From the article by Ron Leuty in the San Francisco Business Times:

Regis Kelly, the longtime leader of a University of California life sciences program priming researchers for business-academic partnerships, is retiring after more than 50 years with the UC system.

A champion for the biotech industry — who laughed at his own misstep of not following UC San Francisco colleague Bill Rutter to startup Chiron Corp. in the early 1980s — Kelly will step down June 30 as executive director of the QB3 program.

David Schaffer, a heavily cited professor of chemical and biomolecular engineering, bioengineering and neuroscience at UC Berkeley and a cofounder of 4D Molecular Therapeutics (NASDAQ: FDMT) of Emeryville, will take the executive director role.

Schaffer, whose research has led to seven other companies, directs the Bakar BioEnginuity Hub, which includes the 50-company Bakar Labs incubator at UC Berkeley.
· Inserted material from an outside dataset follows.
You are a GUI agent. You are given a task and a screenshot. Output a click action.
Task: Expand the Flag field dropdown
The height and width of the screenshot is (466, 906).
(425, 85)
Kelly came to UCSF in 1971 as an assistant professor and went on to serve as chair of the biochemistry department, director of the cell biology graduate program and director of the hormone research institute. By 1985, he was asked to help convince residents of San Francisco’s Laurel Heights neighborhood to OK the university’s plans to expand its presence there. That effort failed, but Kelly’s colleagues took note, and in 2000, with plans under way to build another campus at Mission Bay, he was named vice chancellor.

In that role, Kelly became a champion of the development of San Francisco’s biotech enclave on the former site of rail yards and warehouses.

Kelly retired from the vice chancellor role in 2004 and pursued one of his loves, sailing. Months later, he got a call from UCSF leaders who asked if he wanted to head QB3, also known as the California Institute for Quantitative Biosciences, a state-funded effort on the campuses of UCSF, UC Berkeley and UC Santa Cruz as a way to support biomedical research and push that research out of academic labs toward commercialization.

QB3 evolved to include a network of incubators to help academics spin out that research into startup companies. It quickly attracted other startups and forged relationships with venture capitalists, just a couple years ahead of the biotech industry beginning a decade-long expansion.

Dozens of companies and the medical device-focused Rosenman Institute launched during Kelly’s QB3 tenure.

The success of QB3 led then-UC President Janet Napolitano to ask Kelly to spread that innovation-to-commercialization gospel to other UC campuses.

“I would never have guessed I had any talent at all in the area of administration,” Kelly said in a 2014 interview. “All I can think is, it’s because everyone else is a lot worse than I am.”

Kelly received a bachelor’s degree in physics from the University of Edinburgh in 1961 and a doctorate in 1967 in biophysics at the California Institute of Technology. He did he postgraduate work in DNA replication under Nobel Prize winner Arthur Kornberg at Stanford University before switching to neurobiology during a second postdoctoral fellowship under the direction of Zach Hall at Harvard University.

In 2013, the smiling, gregarious Scotsman was awarded the Most Excellent Order of the British Empire by Queen Elizabeth II.

“There are few people who are more inspiring, who are more capable of saying, ‘Let’s get out of the foxhole and go toward the machine guns!'” onetime QB3 associate director Douglas Crawford, now managing general partner at venture capital firm Mission BioCapital, said in 2014. “All of us happily get out and follow him.”